O sétimo discute-se assim. — Parece que o anjo supremo, dentre os que pecaram, não era o supremo de todos.
1. — Pois, diz a Escritura: Tu eras um Querubim que estendia as suas asas e protegia (o trono de Deus), e eu coloquei-te sobre o monte santo de Deus. Ora, a ordem dos Querubins está subordinada à dos Serafins, como diz Dionísio. Logo, o anjo superior, dentre os que pecaram, não era superior a todos.
2. Demais. — Deus fez a natureza intelectual para que ela conseguisse a beatitude. Se portanto o anjo superior a todos pecou, segue-se que o plano divino, na mais nobre das criaturas, ficou frustrado, o que é inconveniente.
3. Demais. — Quanto mais um ser se inclina para outro, tanto menos poderá deste separar-se. Ora, o anjo, quanto mais elevado, tanto mais se inclina para Deus. Logo, tanto menos poderá, pecando, perder a Deus; e, assim, resulta que o anjo que pecou não foi o supremo de todos, mas estava entre os inferiores.
Mas, em contrário, diz Gregório: o primeiro anjo que pecou, por ser o chefe de todas as ordens dos anjos e lhes transcender o esplendor, era, comparado com eles, mais esplêndido.
Solução. — Duas coisas se devem considerar no pecado: a propensão e o motivo para pecar. Se, pois, considerarmos, nos anjos, a propensão, menos parece terem pecado os superiores que os inferiores. Por isso Damasceno diz que o maior dos que pecaram era o chefe dos da ordem terrestre. E esta opinião parece consoante à posição dos Platônicos referida por Agostinho. Pois, diziam eles, que todos os deuses eram bons; mas, dos demônios, uns bons, outros maus, chamando deuses às substâncias intelectuais superiores ao globo lunar e, demônios, as inferiores a esse globo, mas superiores aos homens na ordem da natureza.
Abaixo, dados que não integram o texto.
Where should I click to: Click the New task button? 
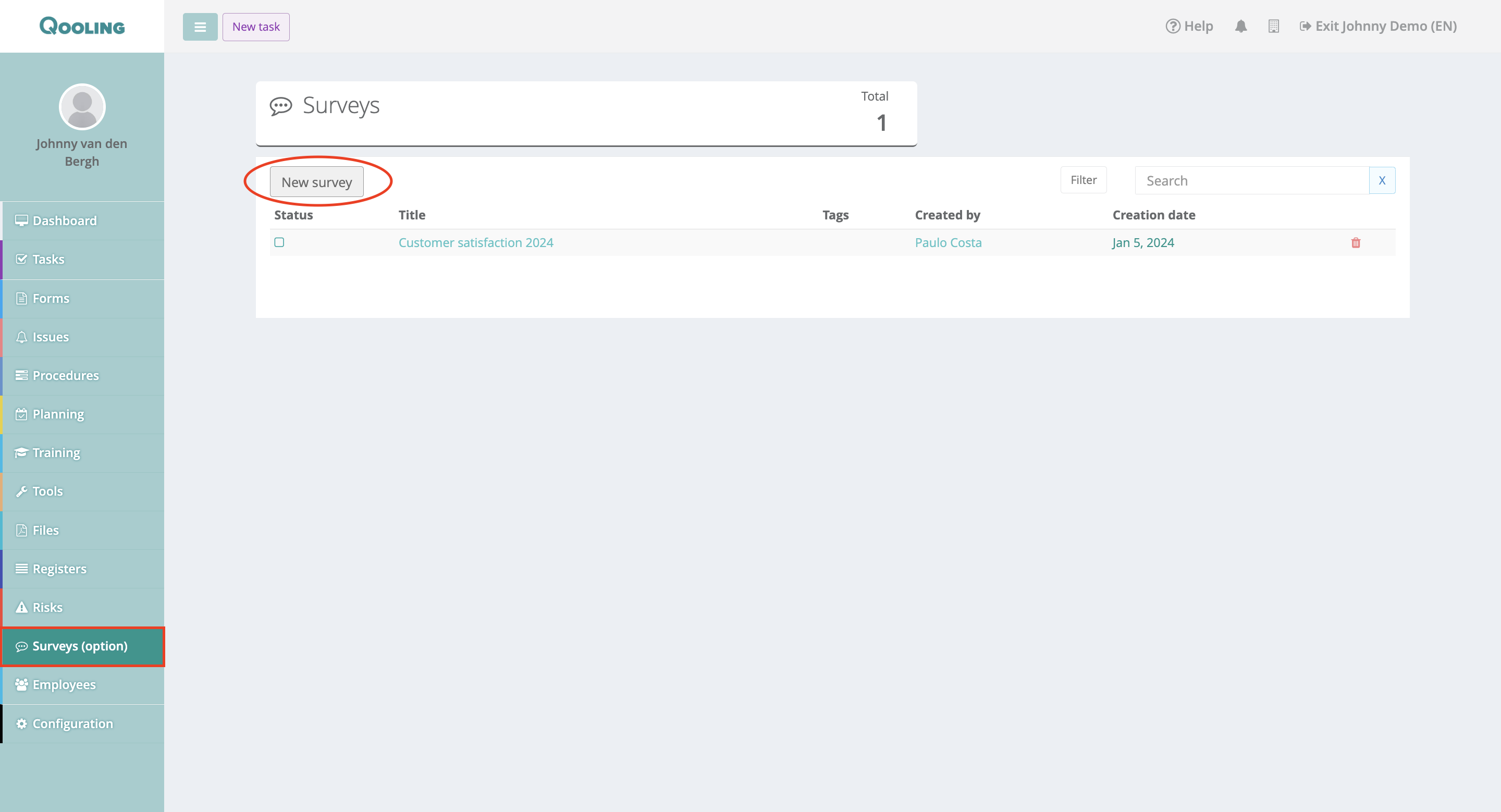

Nem se deve rejeitar esta opinião como alheia à fé, pois toda criatura corporal é governada por Deus, por meio dos anjos, como diz Agostinho. Donde, nada impede dizer-se, que os anjos inferiores estão divinamente ordenados a administrar os corpos inferiores; os superiores, porém, a administrar os corpos superiores; e por fim, os mais elevados de todos, a assistirem a Deus. E segundo esta opinião, Damasceno diz que os que caíram foram dos inferiores, na ordem dos quais, todavia, permaneceram alguns bons.
Se porém se considerar o motivo para pecar, é este maior nos superiores que nos inferiores. Pois, o pecado dos demônios foi a soberba, como antes se disse; e desta o motivo é a excelência, maior nos superiores. Por isso diz Gregório que pecou o mais elevado de todos; opinião que parece mais provável. Porquanto o pecado do anjo não procedeu de nenhuma propensão, mas somente do livre arbítrio. Por onde, mais digna de consideração parece ser a razão tirada do motivo para pecar. — Mas nem por isto se deve rejeitar a outra opinião, porque mesmo nos chefes dos anjos inferiores podia haver algum motivo para pecar.
Donde a resposta à primeira objeção. — Querubim quer dizer plenitude da ciência e, Serafim, ardentes ou que incendeiam. Assim, é claro que o Querubim tira a sua denominação da ciência, que pode ir com o pecado mortal; porém, a denominação de Serafim vem do ardor da caridade, que não pode coexistir com tal pecado. Por isso, o primeiro anjo pecador não era denominado Serafim, mas Querubim.
Resposta à segunda. — A intenção divina não se frustra nem nos que pecam nem nos que se salvam. Pois, Deus tem a presciência de um e outro acontecimento, dos quais tira glória para si, salvando a uns pela sua bondade, punindo aos outros pela sua justiça. Ora, a criatura intelectual, pecando, desvia-se do último fim. E nem isso repugna a qualquer criatura sublime, pois, a criatura intelectual foi criada por Deus, de natureza tal que esteja no arbítrio dela agir visando o fim.
Resposta à terceira. — Por maior inclinação que o mais elevado de todos os anjos tivesse para o bem, ela, todavia, não se lhe impunha com necessidade. Donde, podia não a seguir, com seu livre arbítrio.